▸ **EXERCISE PROMPT**
Send back every record exactly.

▸ **PROVIDED MATERIAL**
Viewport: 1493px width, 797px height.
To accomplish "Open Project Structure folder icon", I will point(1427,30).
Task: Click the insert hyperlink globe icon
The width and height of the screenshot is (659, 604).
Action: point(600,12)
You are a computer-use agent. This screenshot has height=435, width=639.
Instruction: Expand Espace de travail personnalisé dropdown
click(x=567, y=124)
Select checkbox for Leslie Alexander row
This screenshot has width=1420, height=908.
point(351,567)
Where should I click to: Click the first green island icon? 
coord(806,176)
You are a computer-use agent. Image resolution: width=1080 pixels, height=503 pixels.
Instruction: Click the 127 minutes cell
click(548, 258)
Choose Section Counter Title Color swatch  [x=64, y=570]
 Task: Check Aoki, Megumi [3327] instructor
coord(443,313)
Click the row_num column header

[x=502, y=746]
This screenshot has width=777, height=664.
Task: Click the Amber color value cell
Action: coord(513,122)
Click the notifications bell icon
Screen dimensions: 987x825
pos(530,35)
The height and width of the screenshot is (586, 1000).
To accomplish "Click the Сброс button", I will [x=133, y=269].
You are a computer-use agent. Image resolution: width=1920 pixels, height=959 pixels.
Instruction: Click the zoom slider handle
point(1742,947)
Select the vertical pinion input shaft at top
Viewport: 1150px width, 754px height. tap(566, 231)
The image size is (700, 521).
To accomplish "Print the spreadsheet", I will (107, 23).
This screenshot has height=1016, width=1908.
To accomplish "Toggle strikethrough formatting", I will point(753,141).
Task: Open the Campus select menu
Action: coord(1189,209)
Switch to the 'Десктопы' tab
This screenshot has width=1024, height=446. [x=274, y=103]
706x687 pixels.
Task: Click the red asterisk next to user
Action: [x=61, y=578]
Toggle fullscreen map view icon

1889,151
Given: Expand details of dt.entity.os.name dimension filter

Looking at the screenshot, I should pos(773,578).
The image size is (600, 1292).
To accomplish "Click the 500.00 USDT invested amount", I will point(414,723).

▸ **RESPONSE**
Viewport: 1493px width, 797px height.
To accomplish "Open Project Structure folder icon", I will point(1427,30).
Task: Click the insert hyperlink globe icon
The width and height of the screenshot is (659, 604).
Action: point(600,12)
You are a computer-use agent. This screenshot has height=435, width=639.
Instruction: Expand Espace de travail personnalisé dropdown
click(x=567, y=124)
Select checkbox for Leslie Alexander row
This screenshot has width=1420, height=908.
point(351,567)
Where should I click to: Click the first green island icon? 
coord(806,176)
You are a computer-use agent. Image resolution: width=1080 pixels, height=503 pixels.
Instruction: Click the 127 minutes cell
click(548, 258)
Choose Section Counter Title Color swatch  [x=64, y=570]
 Task: Check Aoki, Megumi [3327] instructor
coord(443,313)
Click the row_num column header

[x=502, y=746]
This screenshot has width=777, height=664.
Task: Click the Amber color value cell
Action: coord(513,122)
Click the notifications bell icon
Screen dimensions: 987x825
pos(530,35)
The height and width of the screenshot is (586, 1000).
To accomplish "Click the Сброс button", I will [x=133, y=269].
You are a computer-use agent. Image resolution: width=1920 pixels, height=959 pixels.
Instruction: Click the zoom slider handle
point(1742,947)
Select the vertical pinion input shaft at top
Viewport: 1150px width, 754px height. tap(566, 231)
The image size is (700, 521).
To accomplish "Print the spreadsheet", I will (107, 23).
This screenshot has height=1016, width=1908.
To accomplish "Toggle strikethrough formatting", I will point(753,141).
Task: Open the Campus select menu
Action: coord(1189,209)
Switch to the 'Десктопы' tab
This screenshot has width=1024, height=446. [x=274, y=103]
706x687 pixels.
Task: Click the red asterisk next to user
Action: [x=61, y=578]
Toggle fullscreen map view icon

1889,151
Given: Expand details of dt.entity.os.name dimension filter

Looking at the screenshot, I should pos(773,578).
The image size is (600, 1292).
To accomplish "Click the 500.00 USDT invested amount", I will point(414,723).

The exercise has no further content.